Ron Word of the AP (courtesy of the Washington Post) reports:
Fidelity National Information Services, a financial processing company, said yesterday that a worker at one of its subsidiaries stole 2.3 million consumer records containing credit card, bank account and other personal information.
This occurred at one of their subsidiaries, Certegy Check Services.
According to the article:
About 2.2 million records stolen from Certegy contained bank account information and 99,000 contained credit card information, company officials said.
Since Certegy verifies check transactions, this probably means a lot of checking account information in addition to some credit and personal information. From a financial crimes perspective, this information could be used to commit a lot of identity theft, check and credit card fraud.
The company claims the information was sold to data brokers, who sold it to direct marketers. Their president, Renz Nichols, "believes" this is the extent of the damage.
Not sure, if I can "believe" that no one is at risk. The last time I checked, identity thieves normally shy away from revealing exactly, who they intend to compromise next. It's bad for business. Besides that, is this based on the word of someone, who stole the information and sold it in the first place?
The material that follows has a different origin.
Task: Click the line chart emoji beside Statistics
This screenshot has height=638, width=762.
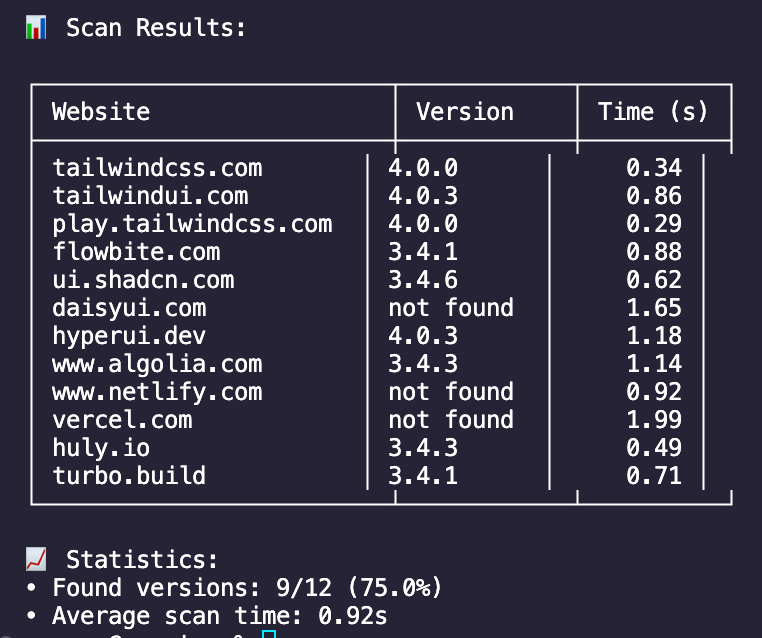Action: point(36,559)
Interestingly enough, the data broker is unnamed at this point. The AP article does say they are claiming they didn't know the information was stolen. I wonder how this data broker verifies the information they get, and who they are getting it from?
Data brokers and credit bureaus sell information all the time. Recently, a data broker (InfoUSA) was caught selling direct marketing information to spammers, who commit lottery fraud schemes.
The sad thing is that once the information starts getting sold, it becomes available to more and more insiders, who might sell it to the wrong person, assuming it hasn't been already.
And there is so much information to be sold, no one is ever sure exactly where it came from. Criminals are even selling it via the Internet to other criminals.
AP Story (courtesy of the Washington Post), here.
Attrition.org is tracking data breaches, here. The amount of them that happen is pretty scary!
I've written a lot of about how data brokers make billions buying and selling our information, which can later used against us, here.
They don't believe they are enabling a worldwide problem, either.
At least that's what I keep hearing, whenever a new data breach is announced.